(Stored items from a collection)
• • • • •

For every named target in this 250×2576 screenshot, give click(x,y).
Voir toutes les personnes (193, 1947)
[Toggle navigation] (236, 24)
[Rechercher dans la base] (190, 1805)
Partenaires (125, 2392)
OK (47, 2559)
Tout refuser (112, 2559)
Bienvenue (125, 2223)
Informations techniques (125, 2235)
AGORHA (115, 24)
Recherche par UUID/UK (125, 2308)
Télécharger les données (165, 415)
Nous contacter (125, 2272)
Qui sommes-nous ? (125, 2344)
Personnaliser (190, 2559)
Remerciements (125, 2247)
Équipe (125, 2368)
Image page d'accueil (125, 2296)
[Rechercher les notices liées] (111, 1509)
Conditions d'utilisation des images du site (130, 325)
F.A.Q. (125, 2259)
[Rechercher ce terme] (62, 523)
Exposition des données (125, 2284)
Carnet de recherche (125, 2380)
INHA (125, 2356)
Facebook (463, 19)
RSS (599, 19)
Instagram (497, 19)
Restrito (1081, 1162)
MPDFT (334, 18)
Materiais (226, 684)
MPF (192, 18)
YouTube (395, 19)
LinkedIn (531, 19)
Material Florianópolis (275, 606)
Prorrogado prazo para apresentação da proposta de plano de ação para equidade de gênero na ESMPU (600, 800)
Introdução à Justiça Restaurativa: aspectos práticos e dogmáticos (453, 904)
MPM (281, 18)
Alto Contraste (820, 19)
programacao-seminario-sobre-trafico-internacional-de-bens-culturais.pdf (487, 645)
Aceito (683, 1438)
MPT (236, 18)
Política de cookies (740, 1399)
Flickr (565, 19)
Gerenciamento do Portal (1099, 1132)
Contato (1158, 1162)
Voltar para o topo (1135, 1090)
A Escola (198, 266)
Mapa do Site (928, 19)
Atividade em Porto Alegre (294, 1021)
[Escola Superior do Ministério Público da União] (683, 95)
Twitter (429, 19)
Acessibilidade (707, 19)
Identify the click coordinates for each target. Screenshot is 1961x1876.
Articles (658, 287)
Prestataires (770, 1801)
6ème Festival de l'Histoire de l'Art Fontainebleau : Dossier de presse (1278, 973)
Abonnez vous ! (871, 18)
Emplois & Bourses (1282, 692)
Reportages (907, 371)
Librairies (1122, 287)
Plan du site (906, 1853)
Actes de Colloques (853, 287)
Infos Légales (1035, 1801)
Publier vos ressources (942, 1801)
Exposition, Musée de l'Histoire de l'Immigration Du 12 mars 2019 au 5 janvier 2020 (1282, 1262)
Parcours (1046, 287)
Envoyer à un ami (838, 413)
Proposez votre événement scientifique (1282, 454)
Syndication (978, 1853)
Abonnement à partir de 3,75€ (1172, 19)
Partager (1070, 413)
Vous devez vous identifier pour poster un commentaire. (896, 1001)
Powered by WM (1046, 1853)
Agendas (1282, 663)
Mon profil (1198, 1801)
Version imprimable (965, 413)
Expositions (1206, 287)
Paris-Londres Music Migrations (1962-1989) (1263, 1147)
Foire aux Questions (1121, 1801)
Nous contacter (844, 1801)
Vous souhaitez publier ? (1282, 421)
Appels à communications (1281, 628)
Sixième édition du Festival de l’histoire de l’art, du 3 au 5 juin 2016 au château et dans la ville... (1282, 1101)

• • • • •

■ WORK INSTRUCTIONS ■
What are the lines, exactly as written above, from the line with "[Escola Superior do" to the line with "Nous contacter (844, 1801)", both included? Output only those.

■ RESPONSE ■
[Escola Superior do Ministério Público da União] (683, 95)
Twitter (429, 19)
Acessibilidade (707, 19)
Identify the click coordinates for each target. Screenshot is 1961x1876.
Articles (658, 287)
Prestataires (770, 1801)
6ème Festival de l'Histoire de l'Art Fontainebleau : Dossier de presse (1278, 973)
Abonnez vous ! (871, 18)
Emplois & Bourses (1282, 692)
Reportages (907, 371)
Librairies (1122, 287)
Plan du site (906, 1853)
Actes de Colloques (853, 287)
Infos Légales (1035, 1801)
Publier vos ressources (942, 1801)
Exposition, Musée de l'Histoire de l'Immigration Du 12 mars 2019 au 5 janvier 2020 (1282, 1262)
Parcours (1046, 287)
Envoyer à un ami (838, 413)
Proposez votre événement scientifique (1282, 454)
Syndication (978, 1853)
Abonnement à partir de 3,75€ (1172, 19)
Partager (1070, 413)
Vous devez vous identifier pour poster un commentaire. (896, 1001)
Powered by WM (1046, 1853)
Agendas (1282, 663)
Mon profil (1198, 1801)
Version imprimable (965, 413)
Expositions (1206, 287)
Paris-Londres Music Migrations (1962-1989) (1263, 1147)
Foire aux Questions (1121, 1801)
Nous contacter (844, 1801)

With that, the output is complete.